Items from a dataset

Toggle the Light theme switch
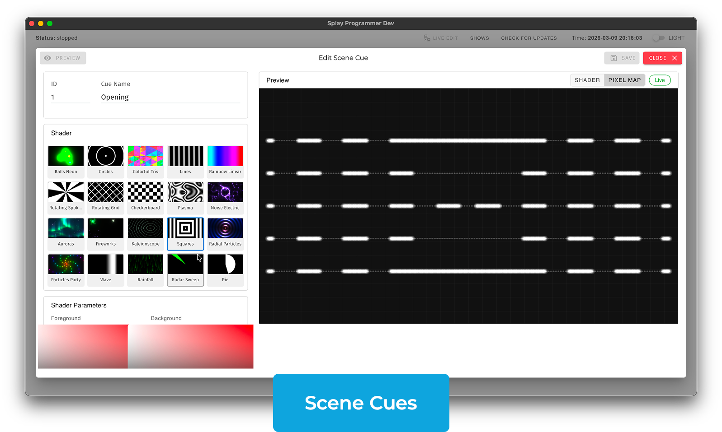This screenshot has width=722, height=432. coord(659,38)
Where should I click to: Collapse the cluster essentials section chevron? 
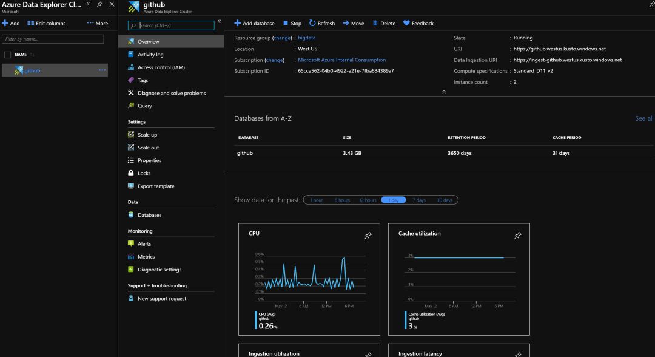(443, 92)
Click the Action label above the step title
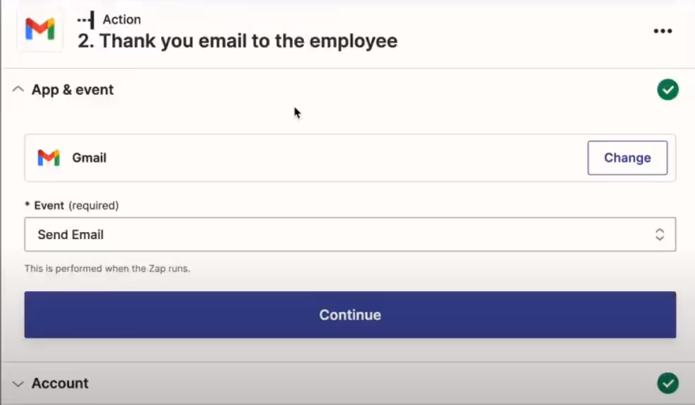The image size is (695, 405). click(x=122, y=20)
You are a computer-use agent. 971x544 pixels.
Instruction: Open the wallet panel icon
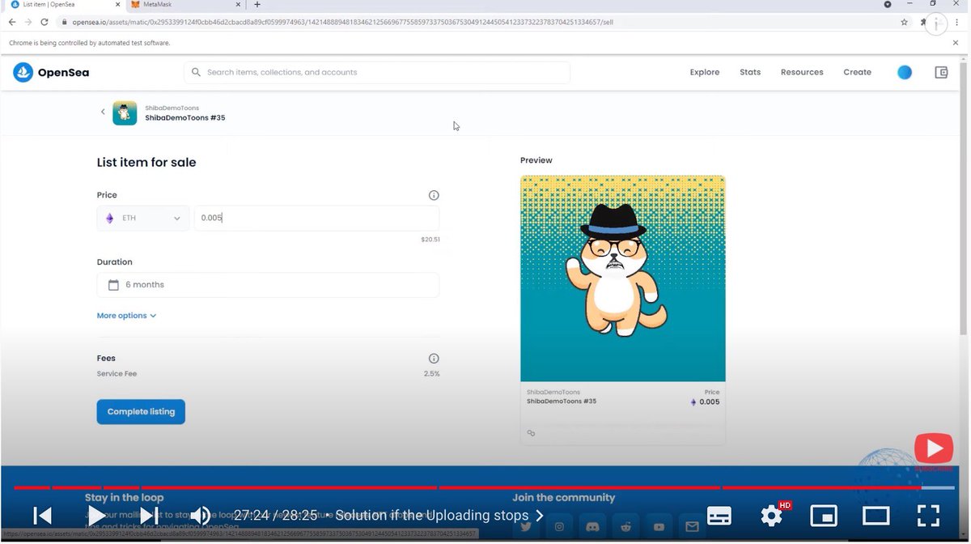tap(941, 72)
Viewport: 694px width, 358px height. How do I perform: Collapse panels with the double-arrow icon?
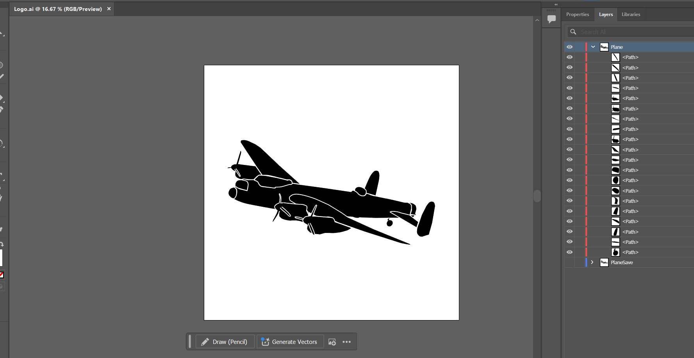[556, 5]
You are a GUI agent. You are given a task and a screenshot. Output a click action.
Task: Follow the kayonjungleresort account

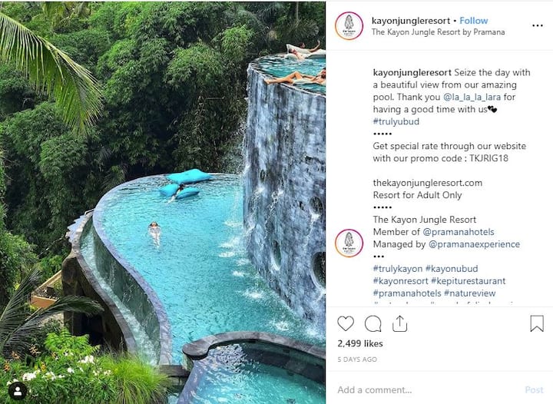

WHAT YOU NEED TO DO. Of all the lines in the entries, count those with the string "agent", and report only that number.

PROBLEM SOLUTION. 2